→ **Your goal**:
In the message commenting on the W3C character model, why are Unicode Normalization Forms C and D equivalent for any string made only of Tibetan Block characters?

→ **Supplied passage**:
....................
L2/01-134

From: Mark Davis [markdavis34@home.com]
Sent: Saturday, March 24, 2001 3:16 PM

Comments on W3C character model, grapheme definition


The following comments were received by the W3C on their character model.
They should more appropriately been directed to us.

My take on them is:

#1. There are many cases where identical-appearing character sequences are
not identical under NFC. That was not a design criteria for NFC. We should
make this clear, perhaps in an FAQ.

2, 3. Class 9 only has special meaning in the Unicode Standard in
informative material describing grapheme boundaries. They do not affect the
W3C Character Model, since they are neither directly nor indirectly
referenced.

However, we should clean up the grapheme definition to not depend on class
#9. I had made a proposal after the last meeting for an addition to Unicode
3.2 to address that. See:

http://www.unicode.org/unicode/members/L2001/01086-grapheme.htm

We can then tune the properties independently of the combining class (which
cannot be changed).

Mark


On 26/02/2001 15:23:04 Robert R. Chilton wrote:
> This is a response to the circulation of the W3C Working Draft (26
> January 2001) of "Character Model for the World Wide Web 1.0" and
> focuses particularly on considerations of string identity matching and
> string indexing as regards characters of the Tibetan Block
> (U+0F00-U+0FCF).
>
> Since each and every character in the Tibetan Block that has a canonical
> decomposition is also listed in the Composition Exclusion Table, Unicode
> Normalization Form C is equivalent to Unicode Normalization Form D for
> any string consisting of only Tibetan Block characters.  String identity
> matching and string indexing should therefore be relatively simple for
> characters in this block.
....................
→ **Supplied material**:
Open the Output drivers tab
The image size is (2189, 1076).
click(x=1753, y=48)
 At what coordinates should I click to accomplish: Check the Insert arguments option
....................
→ **Expected answer**:
Every character in the Tibetan Block that has a canonical decomposition is also listed in the Composition Exclusion Table.